Hello everyone,
I have a OpenCL 1.2 kernel which is performing far from optimal on a R9 Fury (a 32 core bulldozer CPU works twice as fast ...)
I think the problem may be in the amount of bit-shift and and, or and xor on char arrays
hereby the instruction count of the kernel from oclgrind from a reduced problem:
Instructions executed for kernel:
12566568 - add
10649560 - xor
8650762 - or
7774218 - lshr
7421960 - shl
5783500 - load private (22183918 bytes)
4767752 - store private (15466538 bytes)
4227257 - br
3858597 - getelementptr
2277394 - and
2179249 - icmp
2129972 - zext
2072606 - phi
770050 - load local (3080200 bytes)
679940 - bitcast
524288 - call llvm.bswap.i32()
475145 - trunc
344066 - store local (1376264 bytes)
303240 - ret
163846 - sub
147464 - sext
147460 - ptrtoint
81922 - call memcpy()
65572 - load constant (114724 bytes)
57482 - alloca
49152 - call 1Update()
32768 - call 1Transform()
16386 - call memcpyc()
16386 - call 1Updatec()
16384 - call memcpyzero()
16384 - call 1Updatezero()
16384 - call 1Final()
16384 - call 1Init()
16384 - call 1_vector()
16384 - call memcpywithIDs()
16382 - select
8192 - call hmac_sha1_vector()
128 - load global (512 bytes)
15 - call get_global_id()
4 - store global (16 bytes)
currently, I can't use the amd APP SDK to further analyze the program, as the running pc has no monitor, and the monitoring pc is an intel/nvidia laptop
I ordered a mobile firepro card on ebay to be able to execute openCL on that laptop, but in meantime, maybe somebody here already has some interesting thoughts?
All ideas are appreciated!
What I already thought of:
instead of putting things like this in my code:
(ctx->d[128] is a local integer array)
digest[12] = (unsigned char)(ctx->d[localid] >> 24);
digest[13] = (unsigned char)(ctx->d[localid] >> 16) & 255;
digest[14] = (unsigned char)(ctx->d[localid] >> 😎 & 255;
digest[15] = (unsigned char)(ctx->d[localid]) & 255;
do something like
typedef union {
uchar[4] l1;
uint d;
} workaround;
and then use the workaround.l1 instead.
would this be a good idea? or is this just nonsense?
thanks!
Just want to mention one point. As the above workaround code depends on underlying endianness, so it should be used carefully.
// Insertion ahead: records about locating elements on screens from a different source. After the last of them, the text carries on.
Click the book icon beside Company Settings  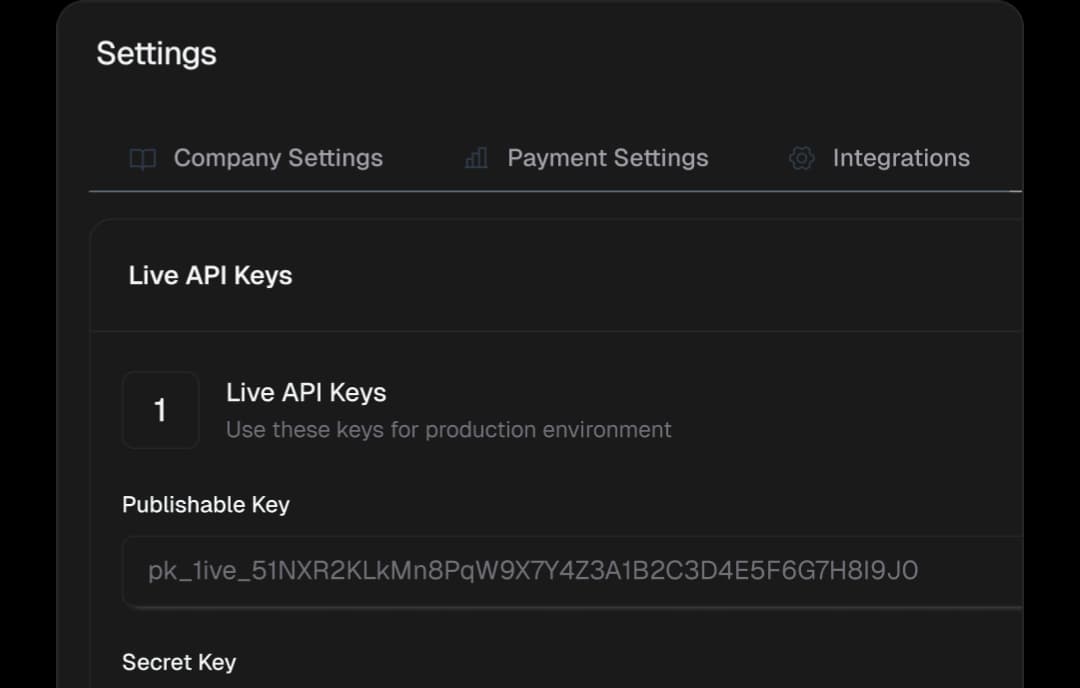coord(143,158)
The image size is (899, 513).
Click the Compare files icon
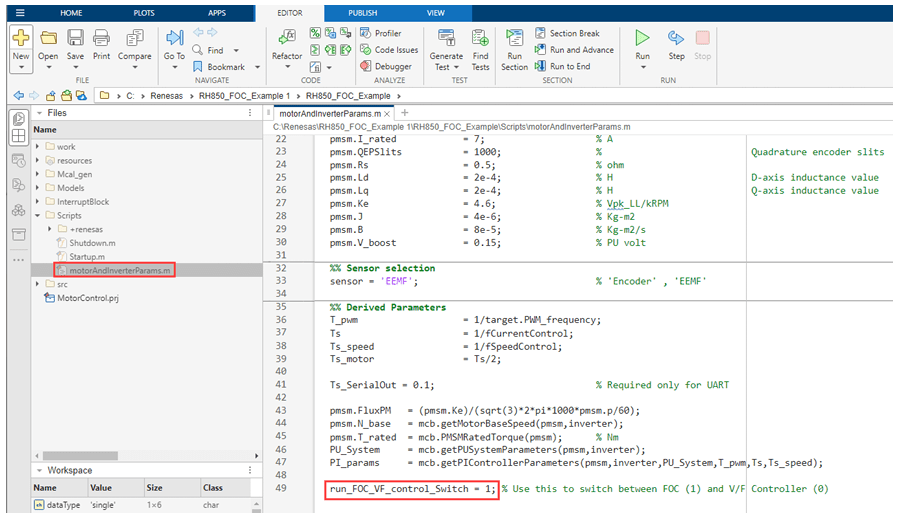coord(134,38)
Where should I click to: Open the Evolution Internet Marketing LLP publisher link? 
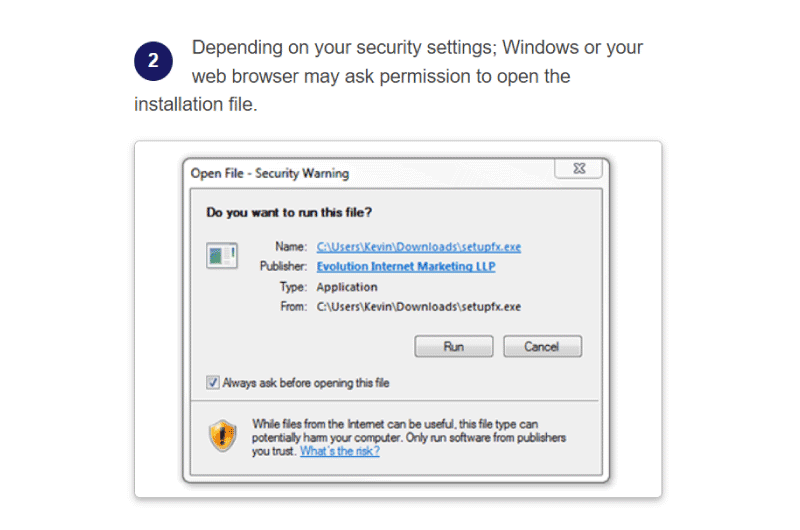406,266
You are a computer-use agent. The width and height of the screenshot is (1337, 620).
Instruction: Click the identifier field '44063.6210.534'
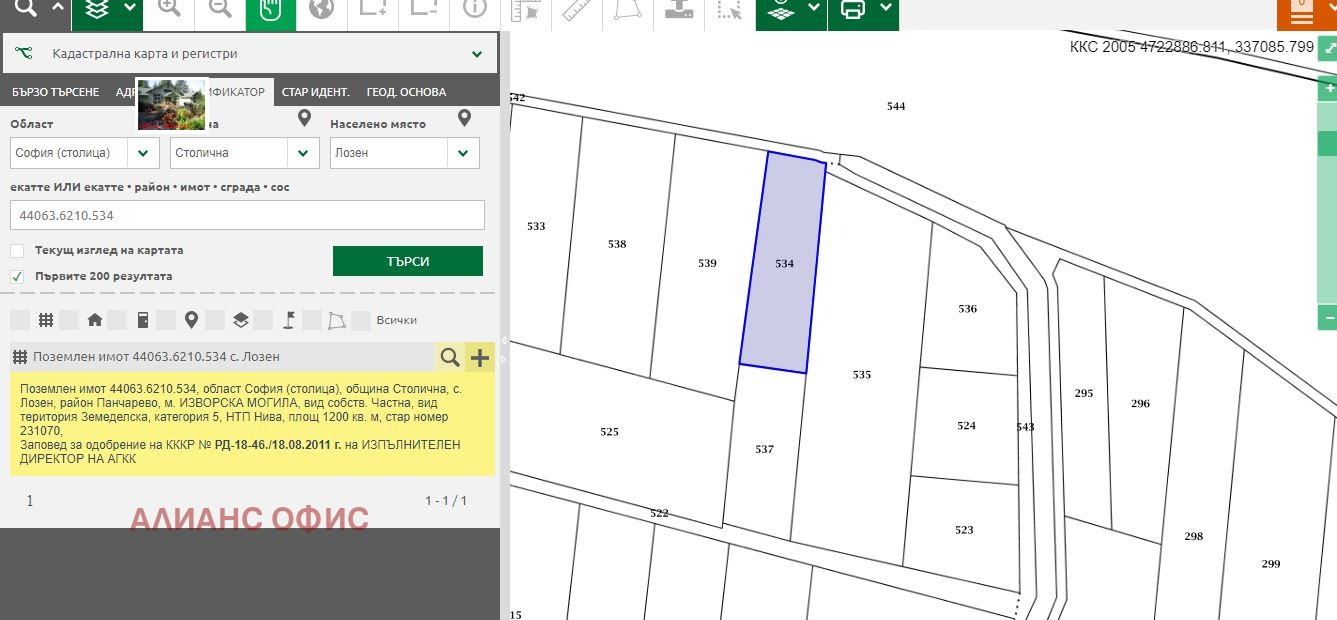point(247,215)
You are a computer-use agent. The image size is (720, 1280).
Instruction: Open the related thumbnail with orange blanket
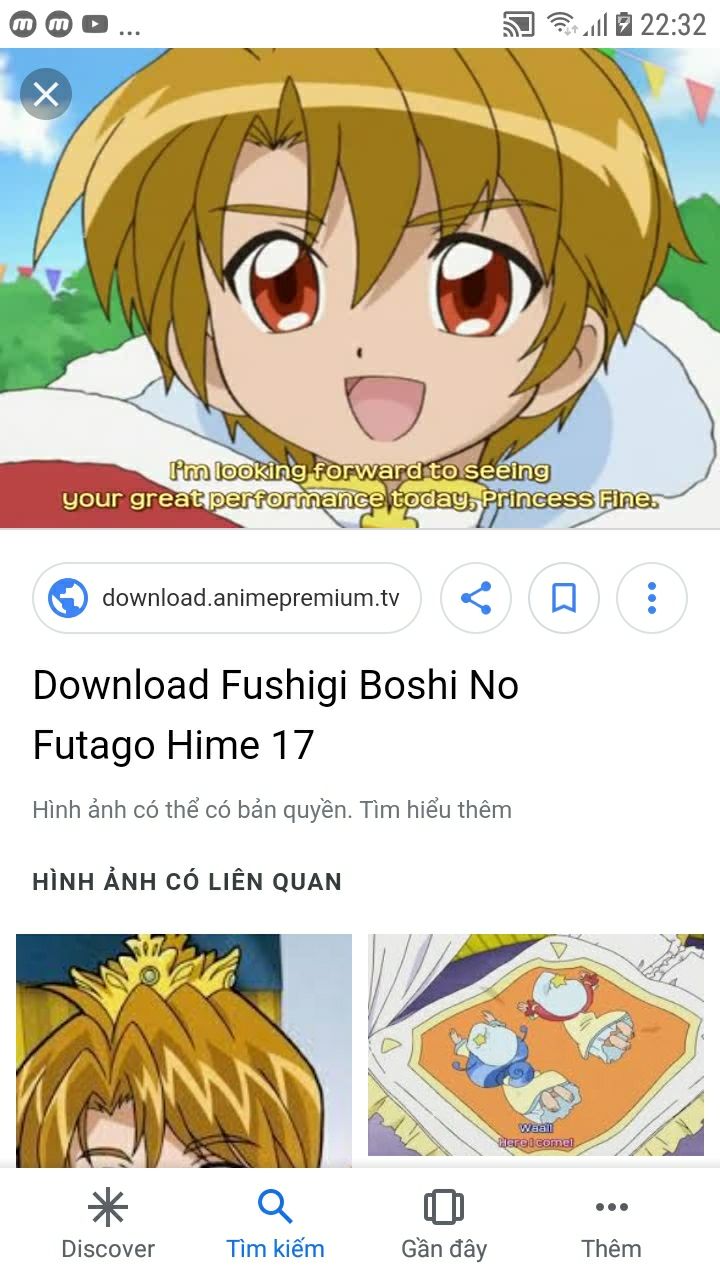tap(536, 1045)
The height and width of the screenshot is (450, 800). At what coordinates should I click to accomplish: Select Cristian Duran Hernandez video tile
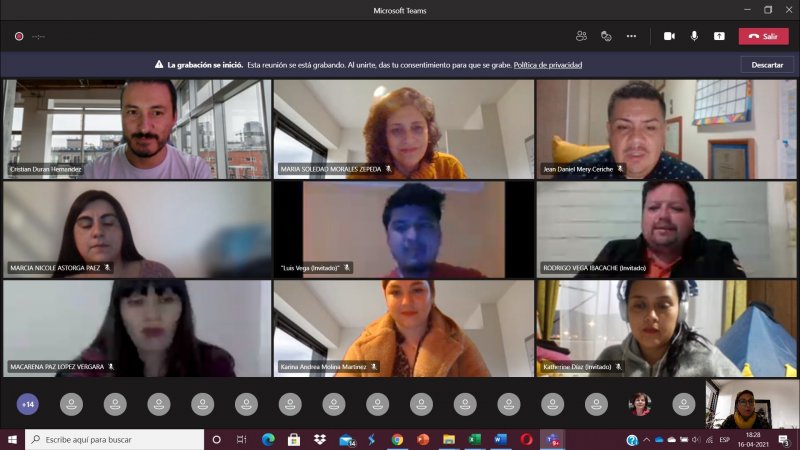[136, 129]
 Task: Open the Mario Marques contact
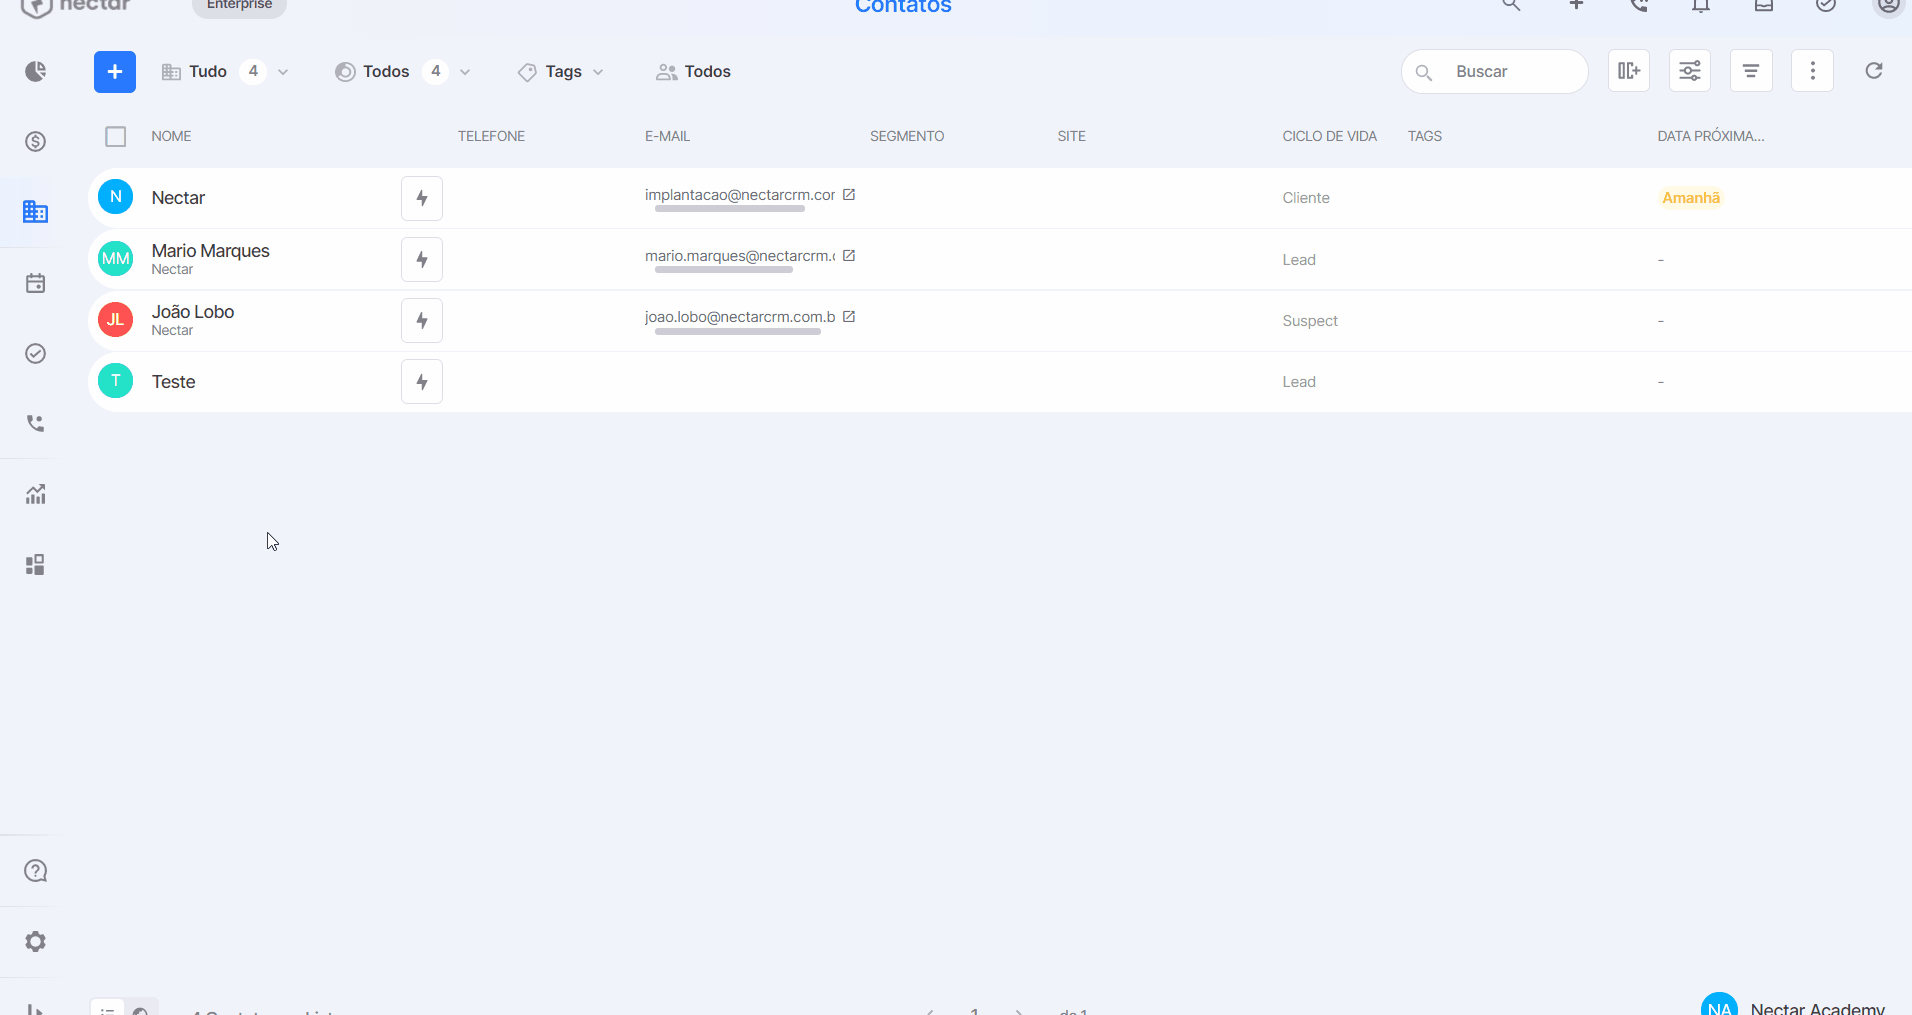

Otherwise, portability might be an issue.
Hi Dipak,
Yes, I'm fully aware of that, but I guess that when the code is only meant to be executed on AMD devices, endianess will not be a problem, right?
If you're aware of the pitfalls, you can try the union version and compare it with the previous performance. To improve the effective memory bandwidth, it's better to access the "workaround" union as whole (as 32-bit value) from local memory or global memory and place it in register before accessing the values in element-wise manner.